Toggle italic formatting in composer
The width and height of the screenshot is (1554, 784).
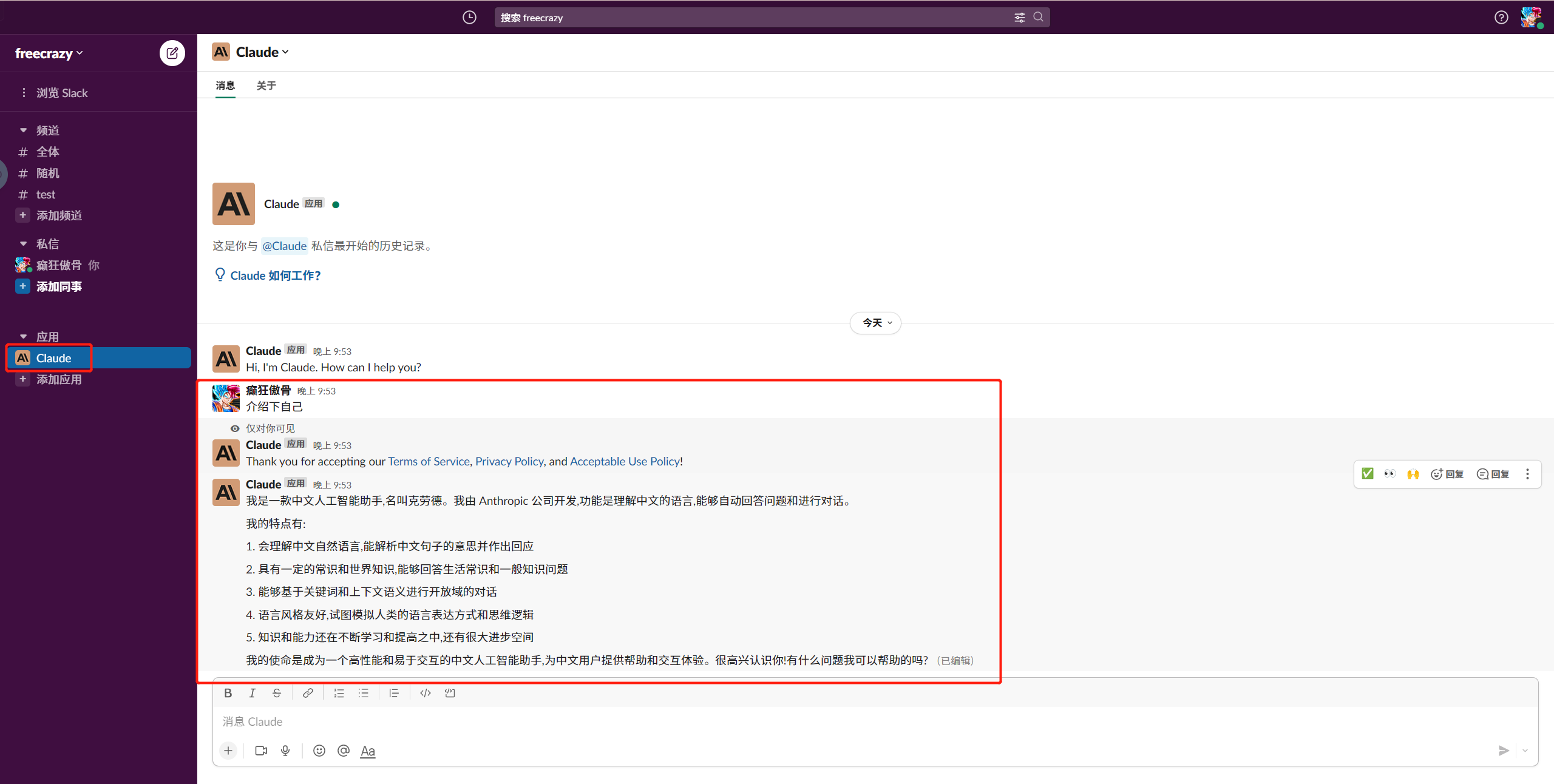coord(252,693)
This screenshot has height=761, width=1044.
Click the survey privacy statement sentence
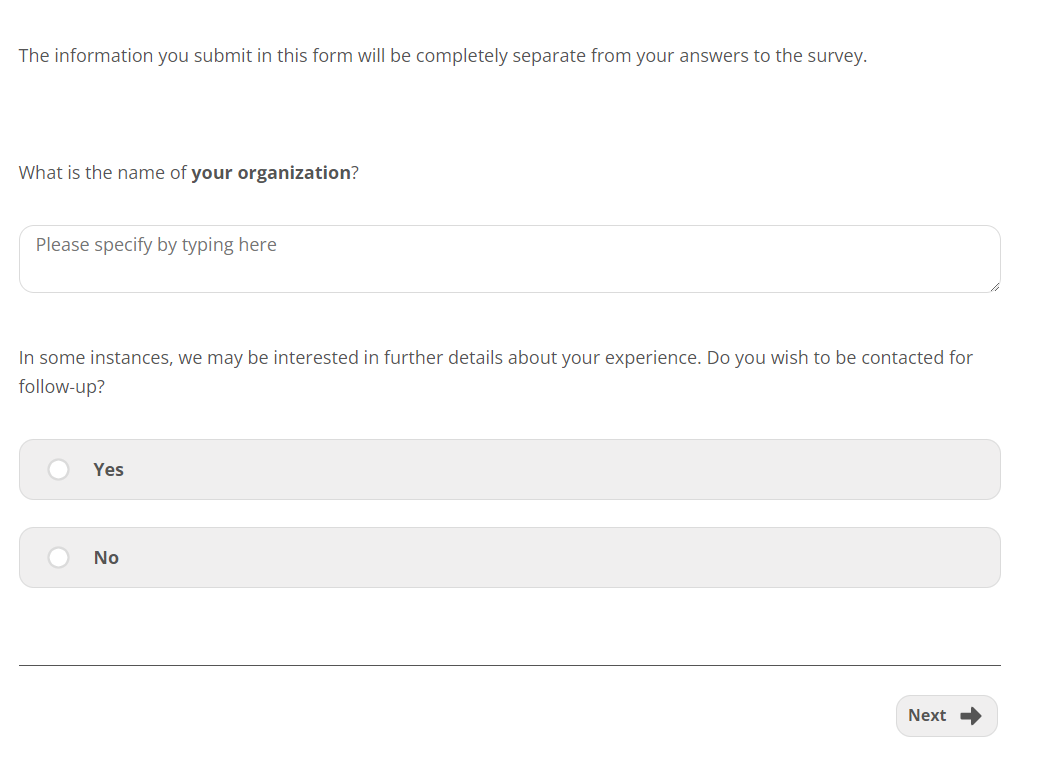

+---+

### What you need to do
Rewrite all the rows with every "screenshot" swapped for "image" and nothing else changed. Leave the pictures out.

### Exercise solution
Toggle italic formatting in composer
The width and height of the image is (1554, 784).
coord(252,693)
This image has height=761, width=1044.
Click the survey privacy statement sentence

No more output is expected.